[Screenshot grounding data]
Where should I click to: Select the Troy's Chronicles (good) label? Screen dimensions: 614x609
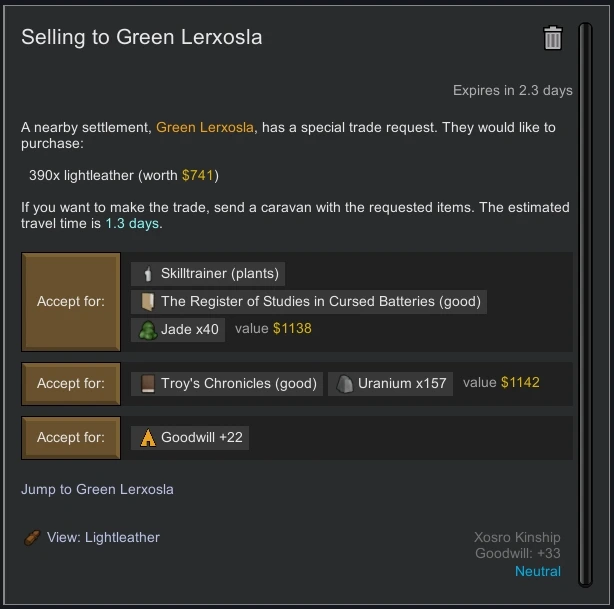[238, 383]
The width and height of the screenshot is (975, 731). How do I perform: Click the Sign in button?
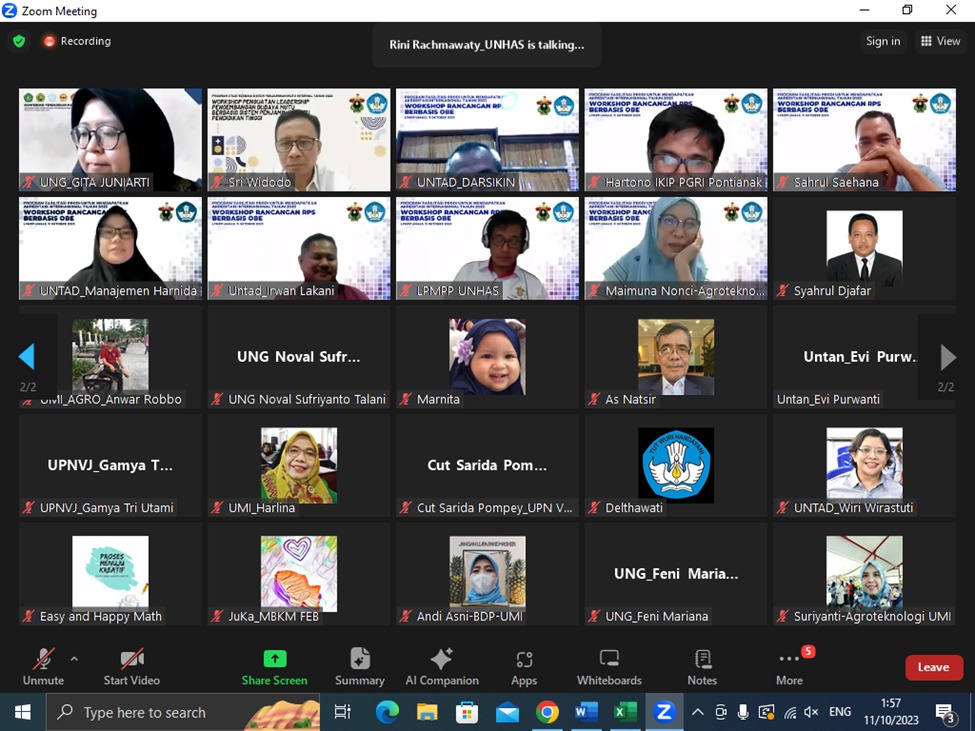[883, 41]
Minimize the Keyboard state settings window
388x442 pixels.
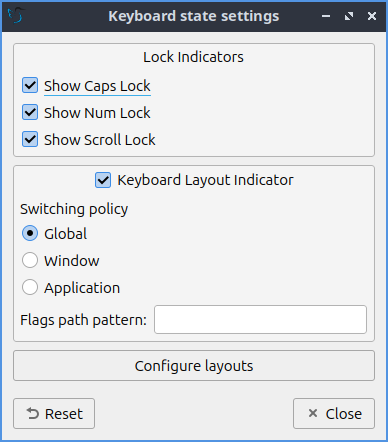click(326, 16)
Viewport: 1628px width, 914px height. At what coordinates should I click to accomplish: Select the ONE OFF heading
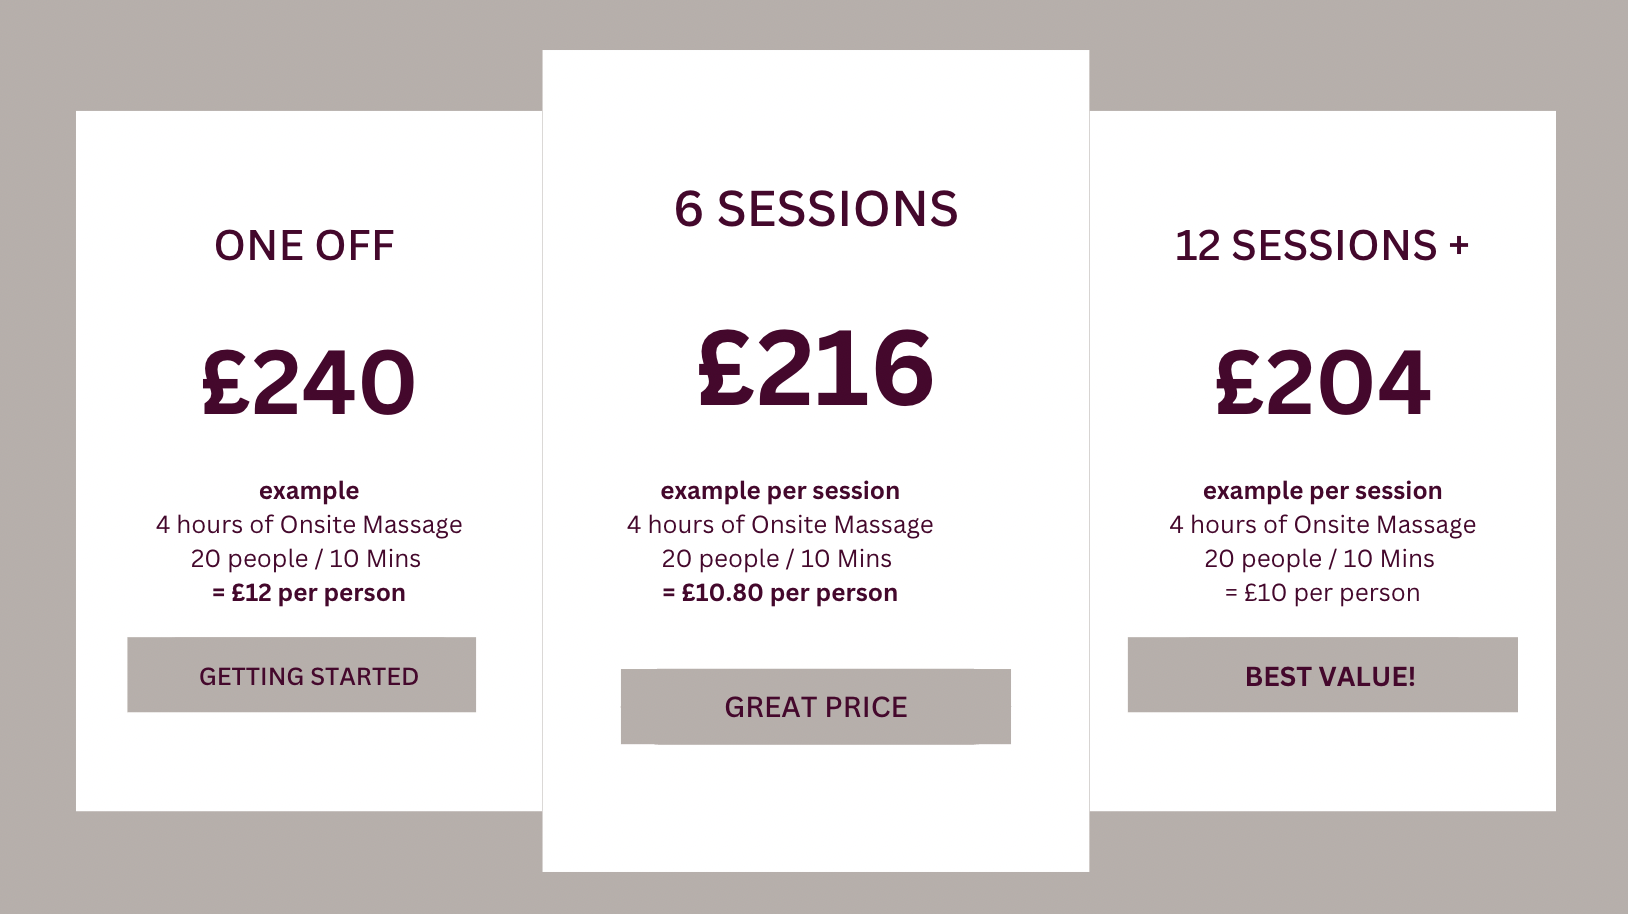click(x=304, y=246)
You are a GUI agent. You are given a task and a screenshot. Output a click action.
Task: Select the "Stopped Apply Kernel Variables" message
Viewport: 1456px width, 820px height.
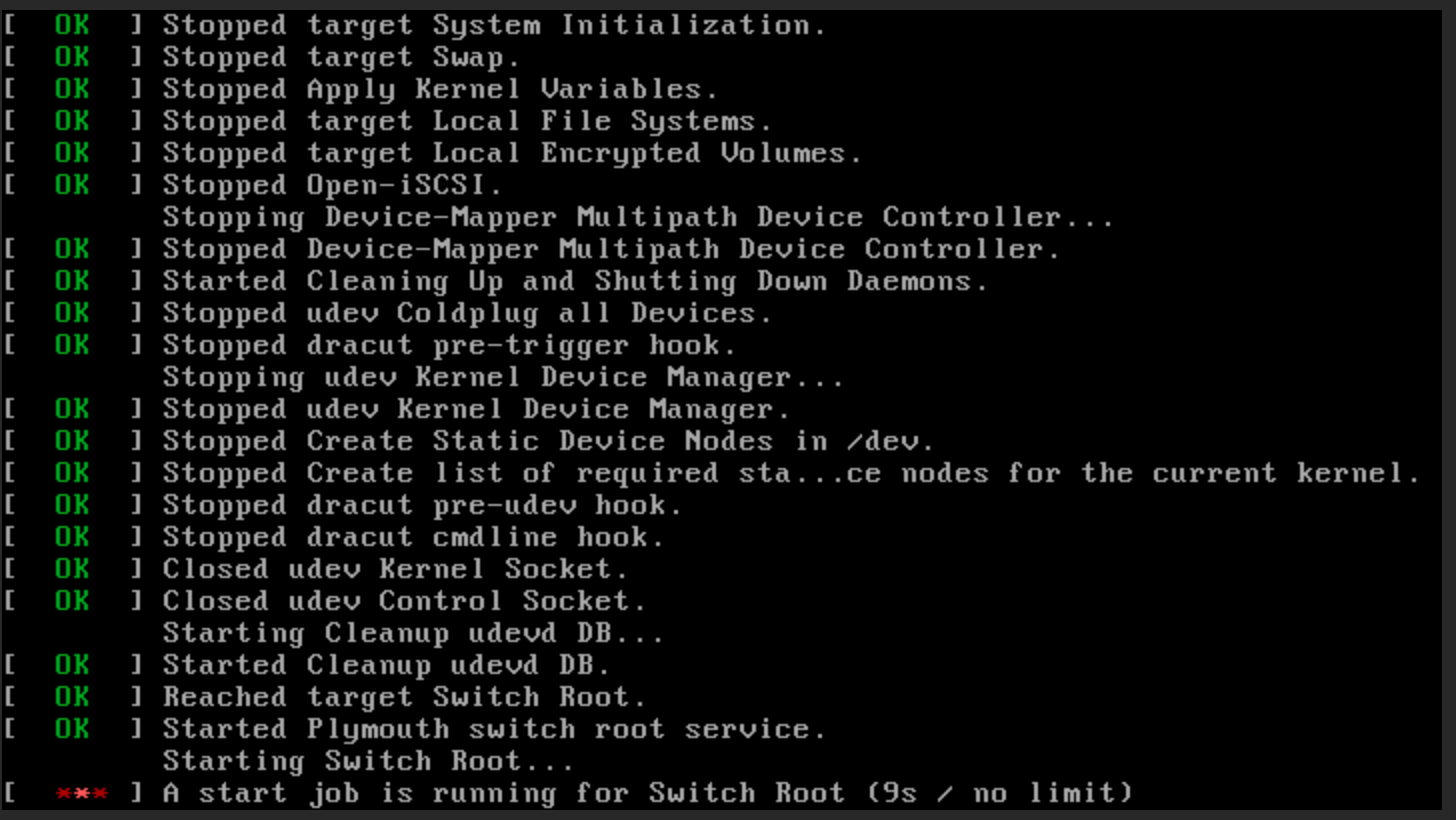(x=440, y=89)

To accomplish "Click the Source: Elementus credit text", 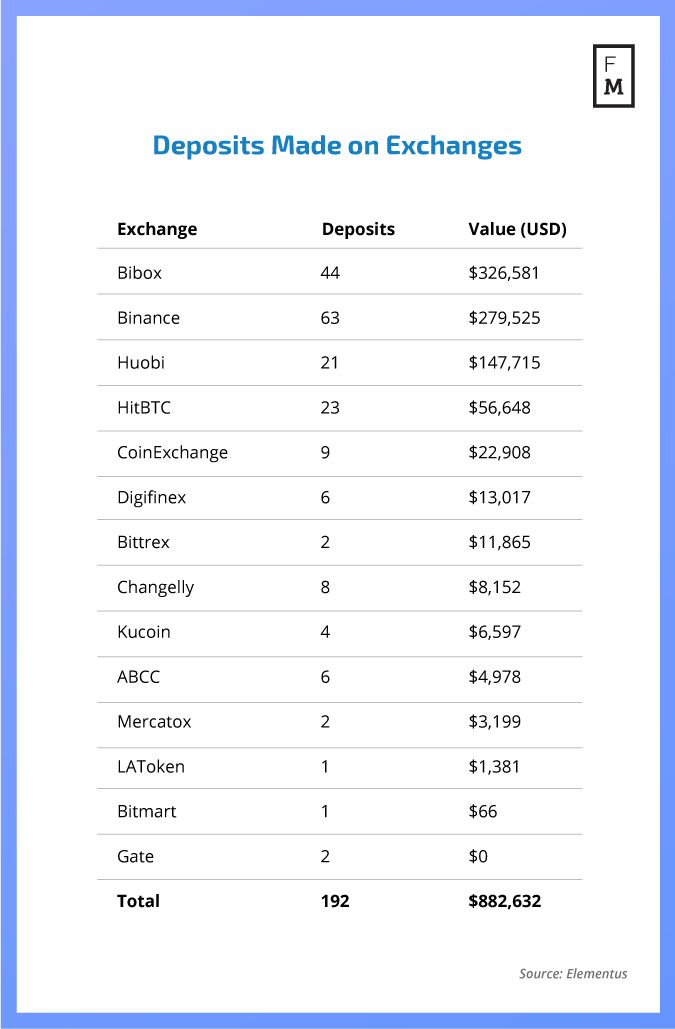I will click(x=573, y=973).
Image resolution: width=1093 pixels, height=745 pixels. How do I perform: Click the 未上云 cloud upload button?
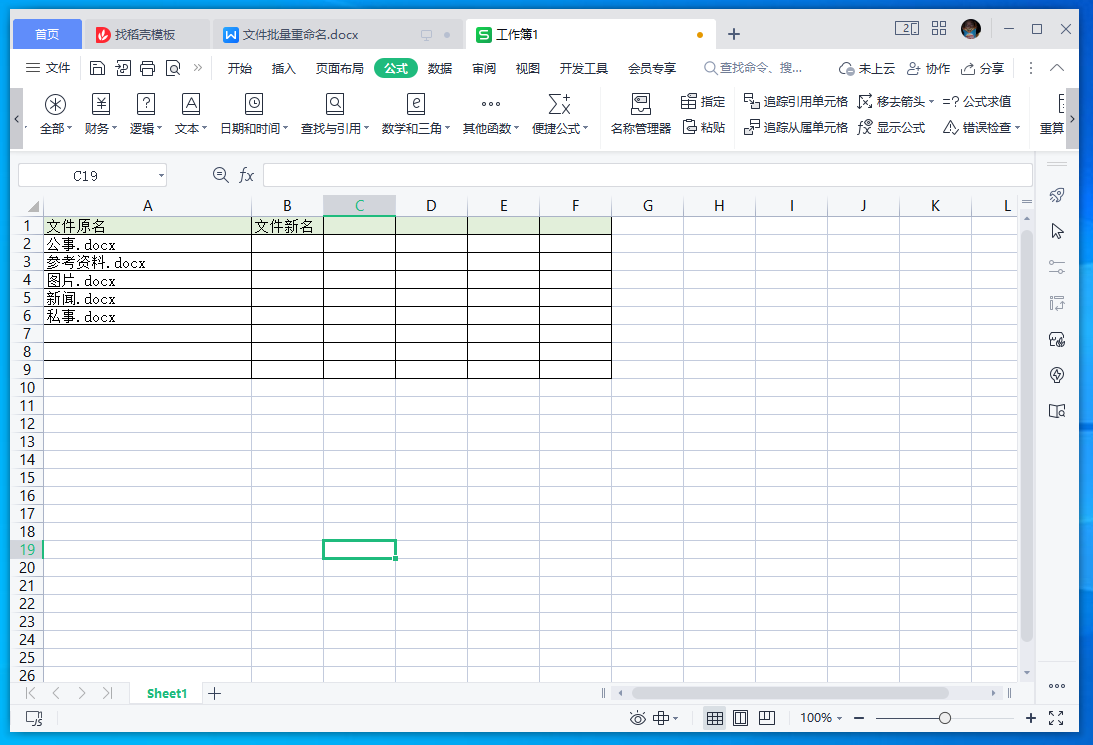point(871,68)
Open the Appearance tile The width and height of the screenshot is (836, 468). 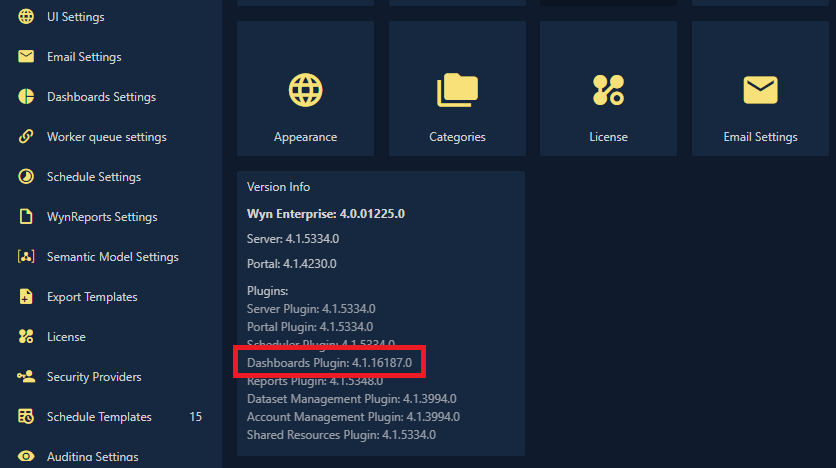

## REQUIREMENT:
Provide an exact copy of only the lines from the beginning of the entries through the line containing "Minimize the Keyboard state settings window", both ends included, with no pictures.

## WRITTEN SOLUTION:
Where should I click to: Select the Troy's Chronicles (good) label? Screen dimensions: 614x609
[238, 383]
The width and height of the screenshot is (975, 731). How do I perform: Click the Sign in button?
[883, 41]
Minimize the Keyboard state settings window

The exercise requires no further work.